Consolidate standalone receiver processing functions into a ReceiverProcessor class that encapsulates the payjoin module, RPC client, and persister. Fix the PJ helper type to use prototype inference, update the web import paths from src to dist, and correct the CheckInputsNotSeenCallback parameter type.
Introduce an implementation-agnostic interface for receiver typestates that currently require callback-based validation to advance. Previously, each validation step demanded a synchronous closure, coupling the state machine to the caller's execution model. This made integration difficult for wallets where signing, broadcast checks, or ownership lookups are asynchronous or handled by a separate process. Each callback-based transition is now split into a two-phase pattern: a method to extract the data that needs checking (get_*_refs, extract_tx_*, psbt_to_sign) and a corresponding method to submit results and advance the state (apply_*_checks, apply_broadcast_suitability, finalize_signed_proposal).
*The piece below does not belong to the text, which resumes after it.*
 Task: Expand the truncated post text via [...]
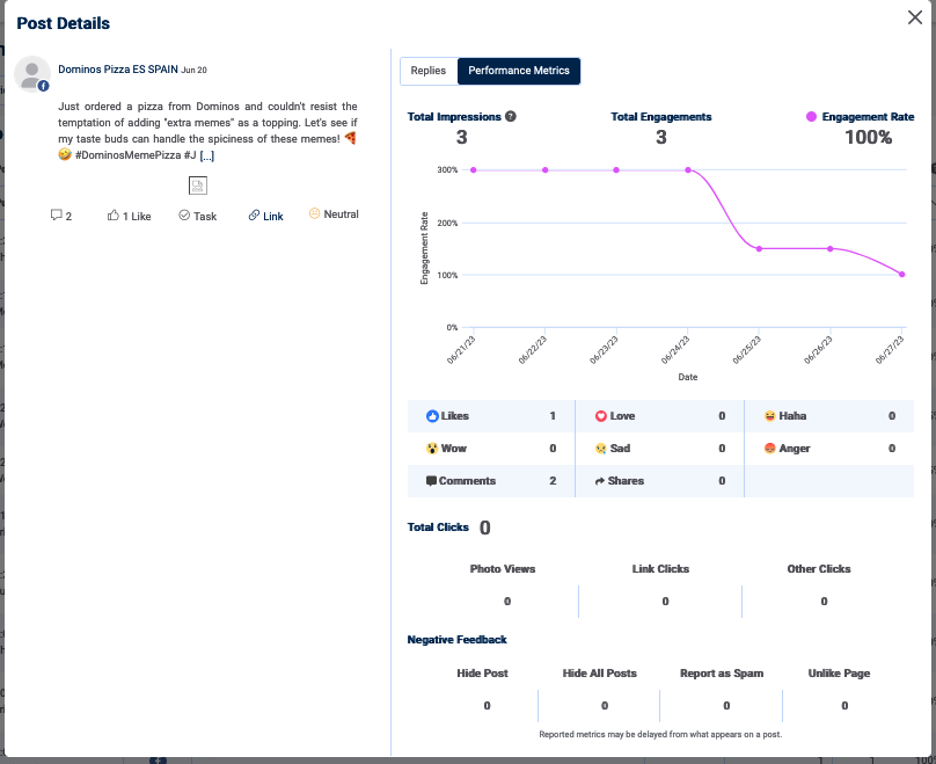pos(208,155)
A lightweight Reference/TaggedReference framework with typed tags ensures completeness and ordering of the submitted checks at runtime. This applies across v1 and v2 receiver flows, including input ownership, input-seen, output ownership, broadcast suitability, proposal finalization, and transaction monitoring. The original closure-based methods are preserved as convenience wrappers over the new API, so this is backward-compatible for existing integrators.
Expose the two-phase validation API from the previous commit through the FFI bindings layer. Update integration tests in C#, Dart, JavaScript, and Python to exercise both callback and nonblocking transition modes.
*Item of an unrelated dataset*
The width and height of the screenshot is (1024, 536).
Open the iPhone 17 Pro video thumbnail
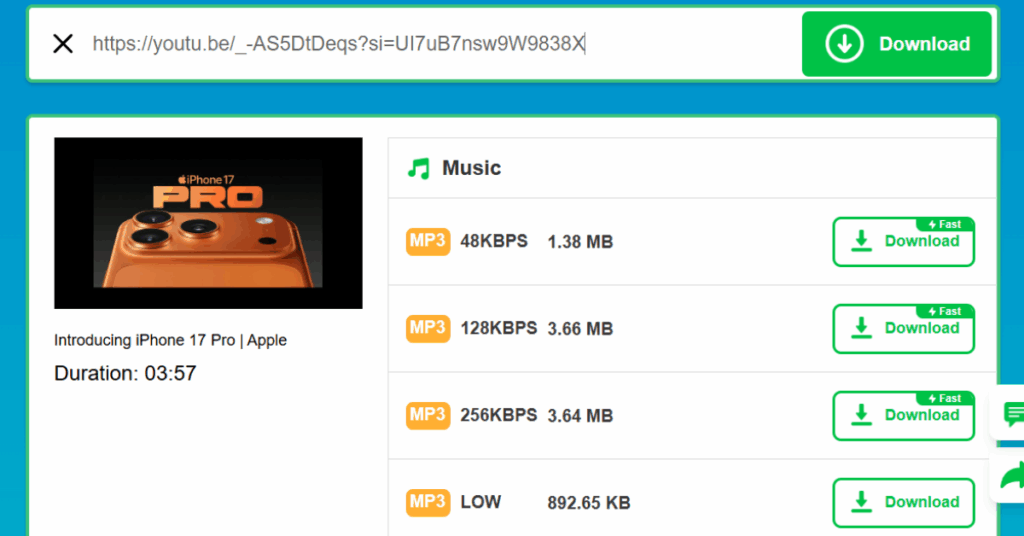point(208,223)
Migrate both v1 and v2 receiver flows in payjoin-cli from the callback-based validation API to the two-phase extract/apply non-blocking API.
0dde47a to
38b475e
Compare
|
I think these commits should be moved out into separate PRs as they do not align with the main goal of this PR and adds noise for the reviewer: |
I agree, the only reason I left them in is because they are, generally speaking, not really necessary. The only time they become something that is nice to have is in preparation for this PR which touches very essential and prominent parts of the payjoin receiver state machine. Another way of saying it is, these were changes that originally were going to be smushed in with relevant commits but splitting them out seemed more readable for reviewers. If others agree with Evan I'd be happy to submit as separate PR. |
|
Based on the comments it seems like you can split those commits out ahead of time to ease review. Sounds like a good idea to me. |
Summary
Currently some states (UncheckedOriginalPayload, MaybeInputsOwned, MaybeInputsSeen, OutputsUnknown, ProvisionalProposal) require the usage of synchronous callbacks to transition to the next state in the payjoin state machine. This is inconvenient for languages which required the use of asynchronous calls for validation, for example when calling the bitcoin rpc, which use the payjoin FFI language bindings. While there are some workarounds that can be used to adequately validate the state machine transitions (except for UncheckedOriginalPayload) when relying on asynchronous validation, these are a bit unwieldily to use. Instead, this PR implements an asynchronous compatible interface that makes it more straightforward to validated the state machine transitions with asynchronous calls.
Background
I was attempting to prove out the Javascript language bindings by implementing a Node version of the payjoin-cli and opened issue #1389 after encountering some of the challenges with using asynchronous validation callbacks. It was revealed to me that this was a known pain point and there was a solution proposed by @arminsabouri of creating new state transition methods that accept the result of a validation call. This is my attempt at implementing this solution.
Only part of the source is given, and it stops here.